The problem
Within the listing below, how many lines hold "computer"? Reply with that number and no other text.

── Records to use ──

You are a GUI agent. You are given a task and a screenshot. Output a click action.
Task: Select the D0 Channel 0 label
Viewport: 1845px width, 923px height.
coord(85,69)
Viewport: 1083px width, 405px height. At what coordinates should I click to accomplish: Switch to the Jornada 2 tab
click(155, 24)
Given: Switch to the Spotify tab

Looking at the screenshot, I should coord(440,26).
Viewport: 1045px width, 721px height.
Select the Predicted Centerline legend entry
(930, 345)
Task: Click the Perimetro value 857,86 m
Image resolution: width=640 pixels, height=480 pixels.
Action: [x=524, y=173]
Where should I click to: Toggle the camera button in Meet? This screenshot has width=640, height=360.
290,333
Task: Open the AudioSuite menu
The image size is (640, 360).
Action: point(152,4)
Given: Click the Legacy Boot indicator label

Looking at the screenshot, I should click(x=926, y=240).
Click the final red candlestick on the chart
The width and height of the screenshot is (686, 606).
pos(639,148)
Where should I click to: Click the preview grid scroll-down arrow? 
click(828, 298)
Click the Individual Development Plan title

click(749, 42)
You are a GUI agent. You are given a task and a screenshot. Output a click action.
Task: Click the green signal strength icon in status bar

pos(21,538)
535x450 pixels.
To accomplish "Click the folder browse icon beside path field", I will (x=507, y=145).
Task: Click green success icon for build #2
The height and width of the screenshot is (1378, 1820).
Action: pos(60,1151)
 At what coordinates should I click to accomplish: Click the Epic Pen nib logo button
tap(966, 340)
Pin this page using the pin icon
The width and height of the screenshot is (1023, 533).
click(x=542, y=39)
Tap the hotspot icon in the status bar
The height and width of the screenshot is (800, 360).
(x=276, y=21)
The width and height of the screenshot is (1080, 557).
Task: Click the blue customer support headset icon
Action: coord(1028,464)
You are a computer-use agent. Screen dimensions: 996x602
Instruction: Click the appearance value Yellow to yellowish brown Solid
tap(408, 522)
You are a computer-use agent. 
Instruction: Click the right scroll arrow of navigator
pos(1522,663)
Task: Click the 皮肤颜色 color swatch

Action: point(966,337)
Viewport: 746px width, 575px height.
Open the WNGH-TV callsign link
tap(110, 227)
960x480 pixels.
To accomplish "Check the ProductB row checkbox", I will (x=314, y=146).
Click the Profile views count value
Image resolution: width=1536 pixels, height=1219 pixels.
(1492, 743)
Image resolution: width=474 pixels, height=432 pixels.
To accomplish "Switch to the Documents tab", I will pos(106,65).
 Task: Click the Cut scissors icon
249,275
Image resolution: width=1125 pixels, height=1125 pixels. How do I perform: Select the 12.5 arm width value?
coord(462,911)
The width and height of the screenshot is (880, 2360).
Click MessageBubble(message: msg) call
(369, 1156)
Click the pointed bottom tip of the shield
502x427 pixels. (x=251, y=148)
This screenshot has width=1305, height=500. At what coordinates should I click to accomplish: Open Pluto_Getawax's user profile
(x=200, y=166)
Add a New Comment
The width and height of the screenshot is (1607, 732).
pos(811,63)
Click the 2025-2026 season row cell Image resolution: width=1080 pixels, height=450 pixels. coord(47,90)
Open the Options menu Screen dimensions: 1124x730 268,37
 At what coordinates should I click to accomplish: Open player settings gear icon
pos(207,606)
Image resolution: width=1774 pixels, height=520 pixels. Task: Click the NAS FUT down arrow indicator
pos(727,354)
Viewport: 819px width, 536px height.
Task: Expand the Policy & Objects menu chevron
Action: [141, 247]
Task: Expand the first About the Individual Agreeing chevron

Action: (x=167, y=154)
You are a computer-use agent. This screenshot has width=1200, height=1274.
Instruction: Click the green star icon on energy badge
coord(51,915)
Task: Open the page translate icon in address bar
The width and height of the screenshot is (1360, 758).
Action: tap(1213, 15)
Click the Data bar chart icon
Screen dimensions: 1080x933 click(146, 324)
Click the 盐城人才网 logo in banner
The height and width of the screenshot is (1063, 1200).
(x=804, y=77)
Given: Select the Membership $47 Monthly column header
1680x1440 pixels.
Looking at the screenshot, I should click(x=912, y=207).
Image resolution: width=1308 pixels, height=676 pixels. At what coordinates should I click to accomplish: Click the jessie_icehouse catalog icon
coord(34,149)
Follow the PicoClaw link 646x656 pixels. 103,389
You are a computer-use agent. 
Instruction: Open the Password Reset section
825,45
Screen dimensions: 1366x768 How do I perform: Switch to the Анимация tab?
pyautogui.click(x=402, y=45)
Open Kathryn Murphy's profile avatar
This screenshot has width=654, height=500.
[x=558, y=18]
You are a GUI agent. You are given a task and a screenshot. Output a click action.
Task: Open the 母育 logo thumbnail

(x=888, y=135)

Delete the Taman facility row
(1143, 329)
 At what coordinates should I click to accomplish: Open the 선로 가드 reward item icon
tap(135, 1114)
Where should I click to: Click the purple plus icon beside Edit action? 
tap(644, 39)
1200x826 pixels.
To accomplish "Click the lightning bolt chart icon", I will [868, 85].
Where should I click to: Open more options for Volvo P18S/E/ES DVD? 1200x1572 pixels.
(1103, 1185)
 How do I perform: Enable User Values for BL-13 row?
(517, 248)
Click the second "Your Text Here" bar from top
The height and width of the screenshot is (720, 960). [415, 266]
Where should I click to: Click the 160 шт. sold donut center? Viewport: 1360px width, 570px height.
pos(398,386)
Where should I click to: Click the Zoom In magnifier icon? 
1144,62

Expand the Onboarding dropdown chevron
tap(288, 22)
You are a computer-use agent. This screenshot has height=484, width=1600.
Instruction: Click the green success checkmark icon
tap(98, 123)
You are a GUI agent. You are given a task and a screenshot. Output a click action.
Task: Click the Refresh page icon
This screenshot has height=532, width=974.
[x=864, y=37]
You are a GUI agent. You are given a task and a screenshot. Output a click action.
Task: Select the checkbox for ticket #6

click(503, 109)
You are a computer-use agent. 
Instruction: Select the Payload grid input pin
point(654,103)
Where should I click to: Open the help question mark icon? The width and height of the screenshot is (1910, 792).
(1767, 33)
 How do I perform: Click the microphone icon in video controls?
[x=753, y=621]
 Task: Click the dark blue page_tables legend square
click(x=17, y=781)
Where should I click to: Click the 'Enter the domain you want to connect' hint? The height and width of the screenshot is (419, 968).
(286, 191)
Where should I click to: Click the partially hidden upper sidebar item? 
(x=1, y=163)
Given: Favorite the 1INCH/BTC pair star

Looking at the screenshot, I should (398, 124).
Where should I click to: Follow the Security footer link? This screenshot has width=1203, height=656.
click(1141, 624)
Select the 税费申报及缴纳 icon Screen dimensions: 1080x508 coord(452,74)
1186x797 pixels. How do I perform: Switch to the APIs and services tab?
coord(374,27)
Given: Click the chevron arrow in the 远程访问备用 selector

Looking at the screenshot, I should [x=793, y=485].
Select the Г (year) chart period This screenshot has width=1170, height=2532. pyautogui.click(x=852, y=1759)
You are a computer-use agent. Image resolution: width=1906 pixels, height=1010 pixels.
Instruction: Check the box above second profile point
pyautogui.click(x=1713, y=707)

───

Response box
7